Thinking Through Craft: Making Connections

Renwick Teacher Resources, Middle School–Upper School

Two pieces of jewelry, a necklace and a bracelet.

Joan Parcher, Graphite Pendulum-Pendant1994, graphite, sterling silver, and stainless steel

Jennifer Crupi, Ornamental Hands: Figure One2010, sterling silver, acrylic, and inkjet print on polycarbonate film

Essential Questions

  • What does it mean to make connections?
  • What kinds of connections can be made?
  • What is the process of connection-making?
  • How can making connections deepen our understanding of issues, events, and people?

Arc of Learning

(90 minutes)

  • Introduction
  • Identifying Personal Connections to Jewelry
  • Looking at Artwork 1
  • Optional: Metacognitive Break
  • Another Look at Artwork 1
  • Looking at Artwork 2
  • Optional: Metacognitive Break
  • Another Look at Artwork 2
  • Connecting Artworks 1 and 2
  • Optional: Metacognitive Break
  • A Little About the Artworks Reflection

Download the Full Lesson Plan [PDF]

Download the Student Workbook [PDF]

Artwork 1: Look at “Ornamental Hands”

Students begin the unit with a set of experiences that explore connection-making as a learning tool. Beginning first with their own personal connections and then examining an unfamiliar object in search of connections, they begin to discern how connection-making can help deepen our understanding of objects, issues, or even people.

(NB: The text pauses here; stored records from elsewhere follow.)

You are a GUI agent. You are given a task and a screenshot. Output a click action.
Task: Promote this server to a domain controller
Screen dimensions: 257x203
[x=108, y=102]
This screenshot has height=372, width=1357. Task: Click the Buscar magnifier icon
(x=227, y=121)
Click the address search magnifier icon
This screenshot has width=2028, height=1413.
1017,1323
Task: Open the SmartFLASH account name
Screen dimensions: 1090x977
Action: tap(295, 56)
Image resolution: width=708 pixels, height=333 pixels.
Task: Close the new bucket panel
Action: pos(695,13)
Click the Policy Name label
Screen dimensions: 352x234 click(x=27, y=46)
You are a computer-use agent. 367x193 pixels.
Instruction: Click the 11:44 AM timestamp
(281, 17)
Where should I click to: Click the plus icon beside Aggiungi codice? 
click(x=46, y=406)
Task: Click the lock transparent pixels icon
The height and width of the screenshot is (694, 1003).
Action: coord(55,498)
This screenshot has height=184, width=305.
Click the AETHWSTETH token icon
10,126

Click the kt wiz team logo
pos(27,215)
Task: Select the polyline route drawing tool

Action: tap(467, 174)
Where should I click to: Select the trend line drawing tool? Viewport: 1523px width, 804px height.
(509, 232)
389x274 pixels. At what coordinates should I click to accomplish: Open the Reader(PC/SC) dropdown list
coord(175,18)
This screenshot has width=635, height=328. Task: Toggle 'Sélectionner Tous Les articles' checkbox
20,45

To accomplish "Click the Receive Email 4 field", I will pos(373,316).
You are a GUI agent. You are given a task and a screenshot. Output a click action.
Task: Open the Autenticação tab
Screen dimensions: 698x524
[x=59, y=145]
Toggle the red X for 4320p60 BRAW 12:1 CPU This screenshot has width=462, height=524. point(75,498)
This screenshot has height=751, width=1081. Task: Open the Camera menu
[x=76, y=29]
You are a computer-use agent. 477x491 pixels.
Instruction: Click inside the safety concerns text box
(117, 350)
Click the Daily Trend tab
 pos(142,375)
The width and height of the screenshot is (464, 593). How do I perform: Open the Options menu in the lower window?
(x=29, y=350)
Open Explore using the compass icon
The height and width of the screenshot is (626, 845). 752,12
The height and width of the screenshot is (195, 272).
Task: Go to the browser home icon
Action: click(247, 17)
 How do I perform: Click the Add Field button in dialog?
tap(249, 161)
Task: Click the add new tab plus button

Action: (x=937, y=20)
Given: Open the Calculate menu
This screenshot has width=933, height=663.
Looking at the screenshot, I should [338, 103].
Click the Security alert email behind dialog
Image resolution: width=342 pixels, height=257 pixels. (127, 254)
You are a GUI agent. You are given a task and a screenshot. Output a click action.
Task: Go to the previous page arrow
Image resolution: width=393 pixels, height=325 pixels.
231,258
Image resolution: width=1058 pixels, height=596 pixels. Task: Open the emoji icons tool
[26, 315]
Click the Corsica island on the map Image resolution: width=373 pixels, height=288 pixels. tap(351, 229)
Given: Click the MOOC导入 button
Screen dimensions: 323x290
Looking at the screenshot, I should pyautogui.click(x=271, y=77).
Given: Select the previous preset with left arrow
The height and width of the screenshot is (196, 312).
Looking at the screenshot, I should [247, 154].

A group of children talking to one another inside a building.

Teaching Moves

Students speculate about the nature of connection-making based on their own experiences, then extend their thinking to the first artwork. In considering the artwork as a system of parts, they also consider how the artwork might function when worn. It is important to note that craft objects are traditionally designed to accommodate the shape, movements, or needs of the human body.

Download the Full Lesson Plan [PDF]

Artwork 2: Look at Graphite “Pendulum Pendant”

This set of learning experiences builds on the previous by expanding students’ scope to consider a wider array of connection types. For example, by using a thinking pattern that encourages students to use descriptive language, they explore the connections amongst parts of speech while deepening their analysis.

A group of children raising their hands

Teaching Moves

Using a new thinking pattern (Nouns-Adjectives-Verbs), students examine a second artwork and consider how this piece of jewelry acts upon the wearer. It is important that the students understand the meaning of each of the words in the title of the artwork:

  • Graphite: a soft black lustrous form of carbon that occurs as a mineral in some rocks. It is soft and easily wears away. It is used to make lead pencils.
  • Pendulum: a weight hung from a fixed point so that it can swing freely backward and forward under the action of gravity and commonly used to regulate movements (as of clockwork)
  • Pendant: a piece of jewelry that hangs from a chain worn around the neck

Download the Full Lesson Plan [PDF]

Connect the Artworks

In many ways, this is the most critical learning experience of the unit. Connecting two items often cuts past the differences and focuses on the commonalities, which are the defining features, and help us arrive at the conceptual understanding. “Conceptual understandings” go beyond isolated facts to the deeper organizing principles, allowing for transfer to new contexts.

Children working on clipboards while sitting on the floor.

Teaching Moves

By connecting the two artworks from previous steps, students consider how making their own connections extends their understanding of the artworks and, in this case, jewelry. Having read a short text about the artworks, students reflect upon how making connections might deepen their understanding in their lives and their studies.